POSTS
Review by A. H.
I installed this Windows 8 64-bit Upgrade on a machine I built several years ago around an Asus AMD 790X chipset motherboard and Phenom II 965BE processor. The machine had been running Windows 7 Pro 64-bit.
First, the upgrade was relatively straightforward. After inserting the disc and selecting the relevant menu options, it was off to the races. Although it is an upgrade package that will upgrade the existing operating system, it was not able to preserve the programs I had installed on Windows 7. It did save several settings; however, I had to reinstall Office, Photoshop, etc.
It found drivers on the installation disc for most devices I had attached, with the exception of a TP-Link wireless adapter. That device requires a hard-wire connection to the ethernet to allow Windows 8 to pull the driver from the Microsoft Windows Update site.
Overall, the installation process was quick – less than 1⁄2 an hour – and relatively painless.
The Windows 8 Metro interface has taken some flak, especially when run on a desktop system. Although it takes a little getting used to, it is actually quite flexible. If you hunt around for information about keyboard shortcuts, you’ll find that pressing the WINDOWS key and the X key will pull up a power user menu that will get you right into the control panel, disk management, etc. These keyboard based shortcuts are great. Microsoft screwed up here by failing to include any direction about their existence.
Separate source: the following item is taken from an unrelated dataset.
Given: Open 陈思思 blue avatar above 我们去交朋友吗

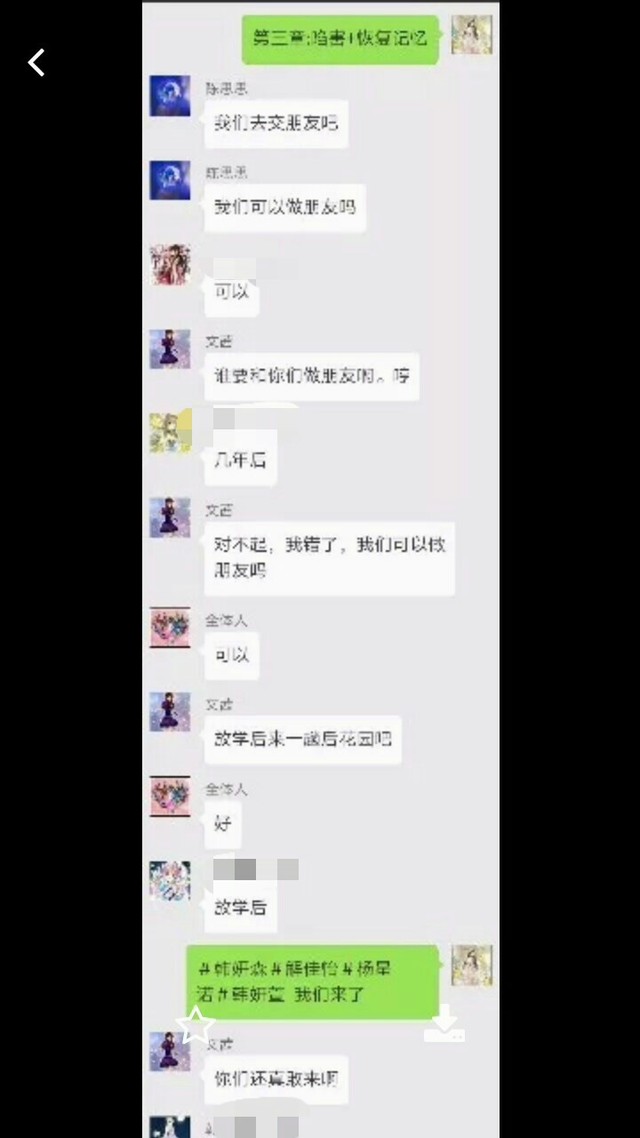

The biggest adjustment is the absence of the start button menu. However, its functions are all still there. You just have to learn how to access them. For example, from the start page in Metro, you can just start typing to run a search for a file or app. You don’t need the search box in the old start menu to do that.
For those who complain about booting to Metro instead of desktop, I wonder whether they’re just looking for things to gripe about. When you boot into Metro, you just need one mouse click to proceed to the desktop. Have we become so flaccid and spoiled that a single mouse click is too much labor and too much delay in our lives? Really?nnThe system boots and shuts down in no time flat – I have a Sandisk SSD in the computer, and it boots into Windows after POST (the power on self test diagnostic) in under ten seconds.
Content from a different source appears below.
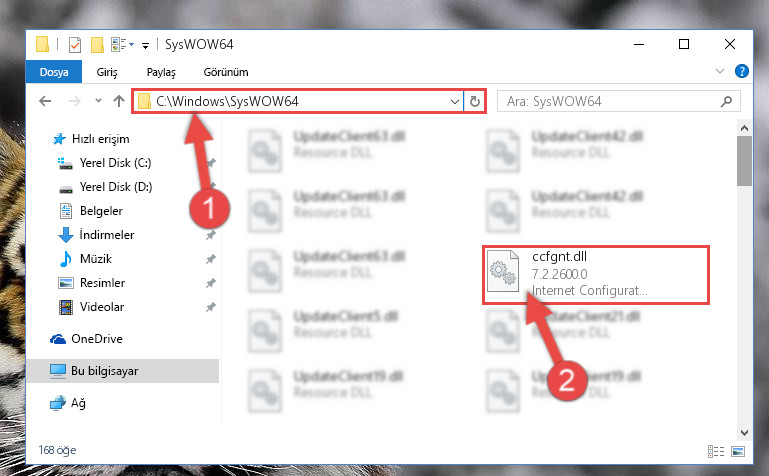Open Yerel Disk (C:) in sidebar
Image resolution: width=769 pixels, height=476 pixels.
tap(115, 163)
Overall, this package works decently to upgrade your OS to Microsoft’s latest offering. You probably don’t need to make the upgrade if Windows 7 is still working well for you. You’ll get faster boot times and some small system improvements, but it isn’t an earthshattering performance boost.
When Windows 8.1 rolls out later this year and permits users to boot directly to a desktop with some kind of start menu, more users may find occasion to upgrade.